Peta jalan kependudukan
Pemerintah saat ini tengah menyusun Peta Jalan Pembangunan Kependudukan (PJPK) untuk periode 2025–2029.
Peta jalan ini akan memuat 30 indikator strategis untuk memastikan bonus demografi dapat dimanfaatkan secara maksimal di berbagai daerah.
Sebagai bagian dari penyusunannya, pemerintah melakukan kunjungan ke empat provinsi – Jawa Timur, Nusa Tenggara Timur, Nusa Tenggara Barat, dan Bali – guna mengawasi pelaksanaan lokakarya di tingkat daerah.
Setiap daerah perlu memahami dinamika kependudukan, termasuk angka kelahiran dan migrasi, agar mampu merancang kebutuhan lapangan kerja, pendidikan, serta layanan dasar seperti puskesmas dan pengelolaan sampah secara akurat, jelas Budi.
Ia menekankan pentingnya integrasi data kependudukan yang presisi dan koordinasi antarlembaga dalam proses perencanaan.
Jika sebuah kota bertambah 30.000 penduduk per tahun, maka harus ada lapangan kerja dan layanan publik yang sebanding.
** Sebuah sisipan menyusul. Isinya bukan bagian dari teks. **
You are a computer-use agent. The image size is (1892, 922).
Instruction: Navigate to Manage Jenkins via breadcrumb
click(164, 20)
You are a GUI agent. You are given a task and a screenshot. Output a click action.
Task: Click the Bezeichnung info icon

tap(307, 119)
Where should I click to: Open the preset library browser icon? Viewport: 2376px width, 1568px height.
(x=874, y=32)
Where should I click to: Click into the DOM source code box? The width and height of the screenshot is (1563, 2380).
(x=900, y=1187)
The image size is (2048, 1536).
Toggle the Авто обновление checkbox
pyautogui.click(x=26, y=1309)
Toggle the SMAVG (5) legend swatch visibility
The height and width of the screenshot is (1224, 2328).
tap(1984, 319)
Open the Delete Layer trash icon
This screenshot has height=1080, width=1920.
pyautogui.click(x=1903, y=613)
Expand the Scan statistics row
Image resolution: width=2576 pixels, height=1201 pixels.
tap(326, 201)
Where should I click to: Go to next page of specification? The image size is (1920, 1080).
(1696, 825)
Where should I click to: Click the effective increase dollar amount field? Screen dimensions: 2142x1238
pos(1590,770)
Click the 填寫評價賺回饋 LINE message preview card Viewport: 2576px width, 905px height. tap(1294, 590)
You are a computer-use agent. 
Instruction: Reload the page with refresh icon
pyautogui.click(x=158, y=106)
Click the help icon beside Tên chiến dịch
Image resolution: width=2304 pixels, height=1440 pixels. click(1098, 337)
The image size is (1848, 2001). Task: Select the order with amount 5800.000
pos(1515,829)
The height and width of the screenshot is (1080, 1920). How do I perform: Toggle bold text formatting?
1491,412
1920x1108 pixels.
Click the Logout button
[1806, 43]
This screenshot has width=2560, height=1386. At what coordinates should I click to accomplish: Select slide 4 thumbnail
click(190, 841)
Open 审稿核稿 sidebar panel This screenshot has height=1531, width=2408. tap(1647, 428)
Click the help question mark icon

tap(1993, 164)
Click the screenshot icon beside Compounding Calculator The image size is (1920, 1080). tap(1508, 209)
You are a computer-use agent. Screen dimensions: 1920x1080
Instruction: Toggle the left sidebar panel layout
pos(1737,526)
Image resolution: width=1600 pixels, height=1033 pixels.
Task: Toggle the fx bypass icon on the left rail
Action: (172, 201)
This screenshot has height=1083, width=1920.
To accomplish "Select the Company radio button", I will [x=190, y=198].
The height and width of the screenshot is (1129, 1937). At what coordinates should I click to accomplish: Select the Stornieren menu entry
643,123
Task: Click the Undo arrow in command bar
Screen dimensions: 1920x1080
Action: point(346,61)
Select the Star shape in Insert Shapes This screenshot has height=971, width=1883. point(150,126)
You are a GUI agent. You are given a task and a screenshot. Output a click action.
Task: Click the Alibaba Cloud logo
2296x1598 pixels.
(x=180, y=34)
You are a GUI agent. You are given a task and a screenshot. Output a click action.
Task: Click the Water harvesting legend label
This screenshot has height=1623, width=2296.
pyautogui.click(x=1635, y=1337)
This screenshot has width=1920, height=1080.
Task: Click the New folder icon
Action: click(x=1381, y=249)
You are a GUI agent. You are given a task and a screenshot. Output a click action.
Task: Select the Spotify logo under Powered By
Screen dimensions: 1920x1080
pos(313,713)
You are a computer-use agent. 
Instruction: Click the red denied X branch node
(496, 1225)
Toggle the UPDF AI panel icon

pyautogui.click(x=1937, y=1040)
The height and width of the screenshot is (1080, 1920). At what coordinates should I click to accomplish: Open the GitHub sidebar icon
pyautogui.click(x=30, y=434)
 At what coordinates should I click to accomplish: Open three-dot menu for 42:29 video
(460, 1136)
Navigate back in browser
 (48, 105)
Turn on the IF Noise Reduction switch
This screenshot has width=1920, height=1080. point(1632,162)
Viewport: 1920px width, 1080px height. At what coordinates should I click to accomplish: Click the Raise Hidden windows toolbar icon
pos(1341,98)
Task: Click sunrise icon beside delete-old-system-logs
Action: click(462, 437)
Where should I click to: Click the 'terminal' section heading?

Jika tidak, potensi konflik sosial bisa meningkat, tambahnya.
Risiko dan peluang
Budi juga menyatakan bahwa penduduk usia produktif bisa menjadi kekuatan pembangunan jika dikelola dengan baik.
Sebaliknya, mereka bisa menjadi beban jika dibiarkan tanpa akses ke pekerjaan atau pendidikan.
Kita tidak ingin bonus demografi menjadi bencana sosial. Oleh karena itu, pemerintah pusat dan daerah perlu menciptakan iklim investasi dan kebijakan pembangunan yang berpihak pada peningkatan kualitas hidup, katanya.
Sementara itu, Kepala BKKBN Jawa Timur, Maria Ernawati, mengatakan bahwa hasil akhir dari PJPK akan diserahkan kepada kepala daerah sebagai panduan penyusunan kebijakan kependudukan.
Kami berharap PJPK 2025–2029 menjadi dasar kebijakan yang konkret dan operasional untuk menghadapi tantangan demografi ke depan, ujarnya.
Pemerintah berharap dengan strategi yang tepat, bonus demografi dapat menjadi fondasi menuju masyarakat yang lebih makmur dan berdaya saing di tahun 2045.